Sunday's U.S. Senate debate held some combative exchanges. None more so than one over Gov. Charlie Crist's change in position on some issues. Below, a transcript of the exchange taken from CQ Transcripts wire:
Adam Smith: Well, if you've changed your mind on so many things, why should people not worry that you're going to change your mind on key issues once you get to Washington?
Charlie Crist: Adam, I'm glad you asked the question because I think the people of Florida understand that it's important to see what the facts and circumstances are at the time. And if things change, you need to change what you're looking at, and understand that you have to have an independent thinker to be a good United States senator.
You know, facts change all of the time. Now if you want to elect somebody that's rigid, that — you know, I think people want an open- minded senator rather than the opposite, a closed-minded senator, and is honest enough to say, you know, things change, and sometimes have to — I'm an old quarterback.

Required work -
**1.** Answer these questions using the debate transcript:
(a) From which wire was the transcript taken?
(b) What kind of senator does Charlie Crist say people want instead of a closed-minded one?
(c) What does Crist say he is in the last sentence of his reply?
**2.** Reproduce the debate transcript word for word, everything from "Sunday's U.S. Senate" down to "United States senator.".

Provided material -
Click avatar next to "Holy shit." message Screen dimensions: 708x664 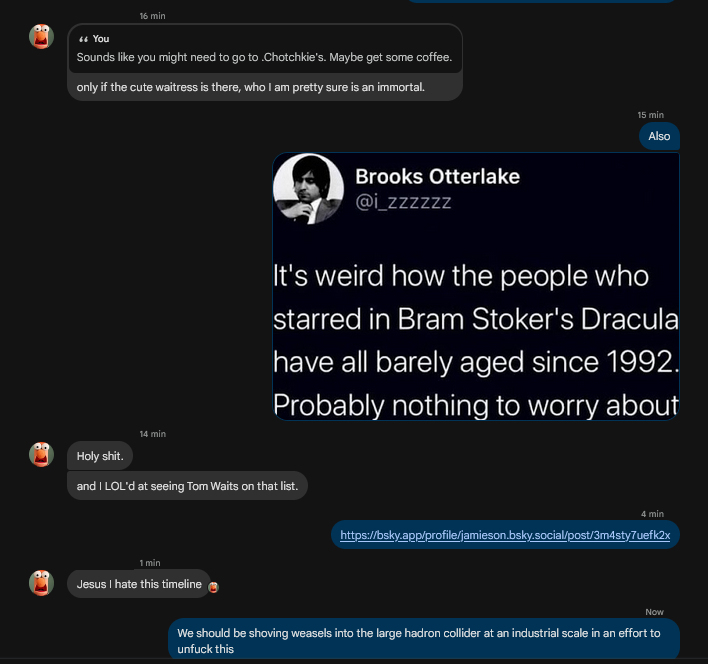pos(41,455)
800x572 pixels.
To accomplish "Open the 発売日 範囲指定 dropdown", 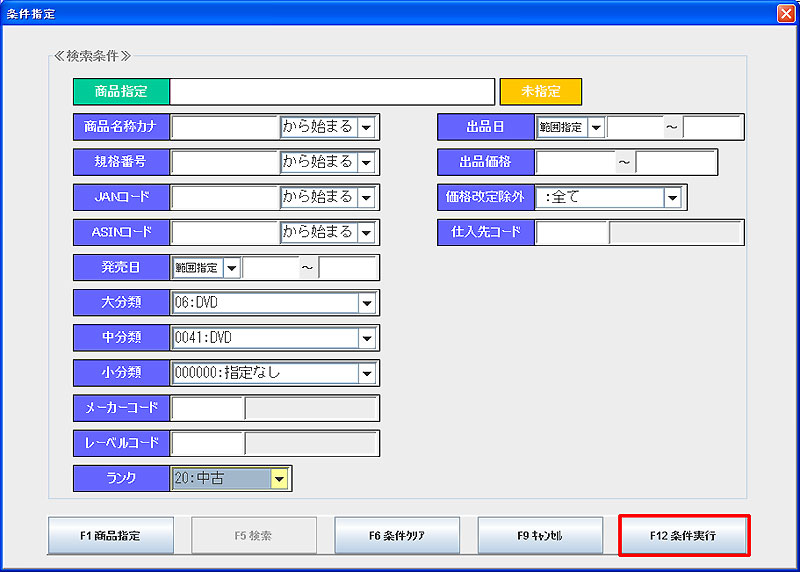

Task answers -
**1.**
(a) CQ Transcripts wire
(b) An open-minded senator
(c) An old quarterback

**2.**
Sunday's U.S. Senate debate held some combative exchanges. None more so than one over Gov. Charlie Crist's change in position on some issues. Below, a transcript of the exchange taken from CQ Transcripts wire:
Adam Smith: Well, if you've changed your mind on so many things, why should people not worry that you're going to change your mind on key issues once you get to Washington?
Charlie Crist: Adam, I'm glad you asked the question because I think the people of Florida understand that it's important to see what the facts and circumstances are at the time. And if things change, you need to change what you're looking at, and understand that you have to have an independent thinker to be a good United States senator.